RENUNGAN

Merasa Berhasil dan atau Merasa Gagal

H. Sutan Zaili Asril
Apa sesungguhnya keberhasilan (succes) dan atau kegagalan (failure) itu? Apa kita selalu mengukur keberhasilan dan atau kegagalan kita, dan atau cukup menyatakan keberhasilan!? Apakah makna dari keberhasilan dan atau kegagalan? kadang kala kita dapat mengetahui dengan cermat bahwa kita berhasil atau gagal —ada berbagai fkriteria yang dapat digunakan, dan sebaliknya ada kalanya kita menyatakan secara abstrak/kualitatif bahwa kita berhasil, tapi, sejujurnya berkata jujur pada diri sendiri/ dalam lubuk pikiran dan hati yang dalam kita mengatakan kepada diri kita sendiri dan diperlukan keberanian yang cukup untuk mengatakan: “Saya belum berhasil alias gagal!”

Di kantor, Cucu Magek Dirih membiasakan mengikat diri dgn indikator kemajuan pelaksanaan (progress) dari strategi/program dan tingkat keberhasilan (performance). Sejak semula ia berkeinginan menempatkan dirinya sebagai tunduk pada stem/mekanisme yang diberlakukan —untuk semua yang termasuk kreativitas/inovasi pun! Bila pola/sistem/mekanis, dasar pikiran kebijakan, kriteria/ukuran/parameter dari proses, dan parameter/indikator keberhasilan pencapaian tujuan, tersebut belum ada, maka Cucu Magek Dirih akan menyusunnya — kemudian ia pun tunduk pada konsep/pola dan sistem/mekanisme itu. Pikiran/konsep/rancangan kebijakan yang dimilikinya akan disampaikan dalam rapat, lalu dibakukan menjadi ketentuan yang diberlakukan.

Kepada jajarannya, Cucu Magek Dirih akan selalu mengatakan, bahwa mereka harus mengetahui dengan baik apa yang dipikirkan/dirasakan tentang apa yang dihadapi secara internal dan atau eksternal — apa saja asumsi/faktor yang harus diperhitungkan dalam menyusun rencana/menyusun kebijakan (strategi); mereka harus mengetahui dengan baik apa yang menjadi keinginan/tujuan (perusahaan/unit di mana berposisi); mereka harus mengetahui/menguasai dengan baik bagaimana melaksanakan strategi/program; mereka harus mempunyai kriteria/ukuran/parameter proses menuju tujuan/target; dan mereka harus mengetahui dengan baik apakah mereka berhasil atau gagal berdasarkan indikator yang dibakukan. Semua proses pelaksanaan kebijakan/strategi/program harus diarahkan/dikoordinasikan/dikontrol secara ketat — sehingga mereka mengetahui bahwa semua proses masih fokus dalam mencapai tujuan/target (on the right track and do focus to objective).
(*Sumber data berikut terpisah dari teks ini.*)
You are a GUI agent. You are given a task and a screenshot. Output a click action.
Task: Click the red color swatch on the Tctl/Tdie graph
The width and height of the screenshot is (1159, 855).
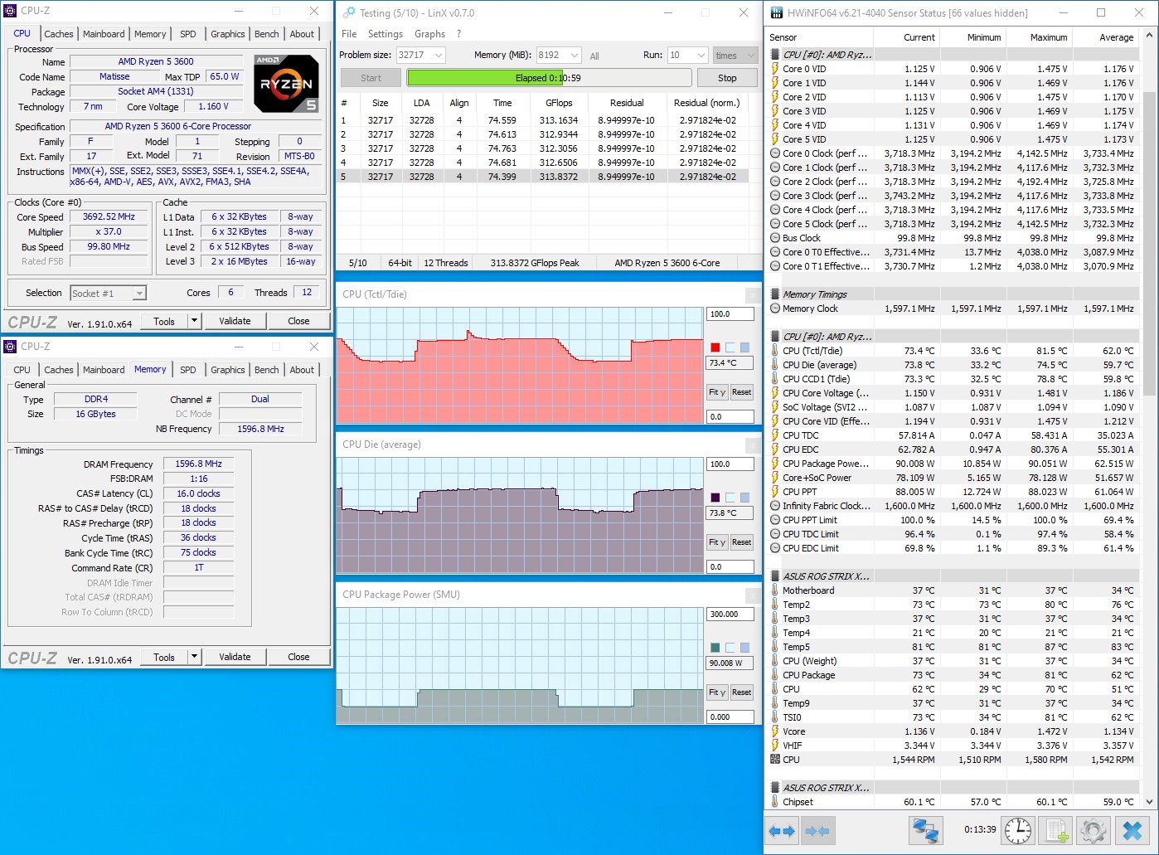tap(715, 347)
Cucu Magek Dirih sudah terbiasa dengan management by index/management by ratio. Semua proses/kemajuan pencapaian (progress) dan juga tingkat keberhasilan (performance) diukur dengan sangat ketat (indikator rigid). Untuk itu, semua dibuat dalam matrik. Karena itu pula Cucu Magek Dirih memberlakukan sistem/manajemen matrik. Semua manajer dan staf yang hadir dalam rapat pengendalian (mingguan) dan evaluasi (rapat) bulanan dengan membawa data dalam matrik, dan mereka harus mampu mempresentasikan matrik/angka-angka. Progress and performance dapat dikejar ke tingkat detil/rinci, dan harus dapat dijelaskan. Kenapa satu strategi/program tidak mencapai target, apa sebab dan apa yang diusulkan untuk memperbaikinya dalam satu minggu berikutnya.
Bagi Cucu Magek Dirih, keberhasilan harus dapat dijelaskan dengan saksama — jika perlu detil/rinci. Sebaliknya kegagalan pula harus dapat dijelaskan lebih detil/lebih rinci lagi. Ini dilakukan untuk mengetahui dimana letak sakit/salahnya untuk disembuhkan/diperbaiki agar sistem/strategi/program kembali on the right track and do focus to objective.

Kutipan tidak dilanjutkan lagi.